■ **Task prompt**:
Can you quote, unchanged, the lines below from the one containing "Open the When" through the one containing "Action: [x=847, y=465]", including both of those lines?

■ **Stored items**:
--

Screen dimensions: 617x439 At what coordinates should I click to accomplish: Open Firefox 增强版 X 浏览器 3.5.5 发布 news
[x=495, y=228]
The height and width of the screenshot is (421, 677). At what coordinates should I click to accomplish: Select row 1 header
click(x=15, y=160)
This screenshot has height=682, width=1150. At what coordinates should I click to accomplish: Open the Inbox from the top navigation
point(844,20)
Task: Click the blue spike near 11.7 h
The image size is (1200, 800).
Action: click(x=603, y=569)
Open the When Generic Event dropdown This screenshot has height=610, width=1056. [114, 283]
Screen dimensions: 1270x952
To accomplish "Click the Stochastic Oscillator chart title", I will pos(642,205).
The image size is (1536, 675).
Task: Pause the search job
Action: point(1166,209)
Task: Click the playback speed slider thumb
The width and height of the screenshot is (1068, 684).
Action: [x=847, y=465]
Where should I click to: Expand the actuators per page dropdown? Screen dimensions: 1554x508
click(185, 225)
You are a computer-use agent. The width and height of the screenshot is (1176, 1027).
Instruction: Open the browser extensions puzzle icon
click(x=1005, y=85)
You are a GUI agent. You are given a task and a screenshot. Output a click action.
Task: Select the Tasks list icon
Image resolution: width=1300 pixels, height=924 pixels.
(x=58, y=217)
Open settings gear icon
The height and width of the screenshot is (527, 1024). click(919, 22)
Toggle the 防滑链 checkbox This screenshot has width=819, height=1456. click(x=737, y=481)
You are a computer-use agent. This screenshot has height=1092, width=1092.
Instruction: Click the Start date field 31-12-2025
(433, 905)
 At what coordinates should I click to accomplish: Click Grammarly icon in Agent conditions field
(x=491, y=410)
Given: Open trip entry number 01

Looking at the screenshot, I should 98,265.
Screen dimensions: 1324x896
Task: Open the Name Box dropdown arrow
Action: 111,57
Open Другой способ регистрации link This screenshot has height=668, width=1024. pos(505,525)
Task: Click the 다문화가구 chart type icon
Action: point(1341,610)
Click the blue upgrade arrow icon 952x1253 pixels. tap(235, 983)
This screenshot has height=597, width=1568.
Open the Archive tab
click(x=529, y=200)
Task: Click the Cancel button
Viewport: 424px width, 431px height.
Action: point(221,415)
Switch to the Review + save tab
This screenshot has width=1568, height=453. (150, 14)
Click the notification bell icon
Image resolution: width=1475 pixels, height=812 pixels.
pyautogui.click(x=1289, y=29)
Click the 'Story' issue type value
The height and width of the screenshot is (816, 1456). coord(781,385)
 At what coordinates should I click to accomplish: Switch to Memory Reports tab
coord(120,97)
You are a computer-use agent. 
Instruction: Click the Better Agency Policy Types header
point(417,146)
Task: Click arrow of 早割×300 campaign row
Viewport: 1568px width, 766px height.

--

■ **Solved problem**:
Open the When Generic Event dropdown This screenshot has height=610, width=1056. [114, 283]
Screen dimensions: 1270x952
To accomplish "Click the Stochastic Oscillator chart title", I will pos(642,205).
The image size is (1536, 675).
Task: Pause the search job
Action: point(1166,209)
Task: Click the playback speed slider thumb
The width and height of the screenshot is (1068, 684).
Action: [x=847, y=465]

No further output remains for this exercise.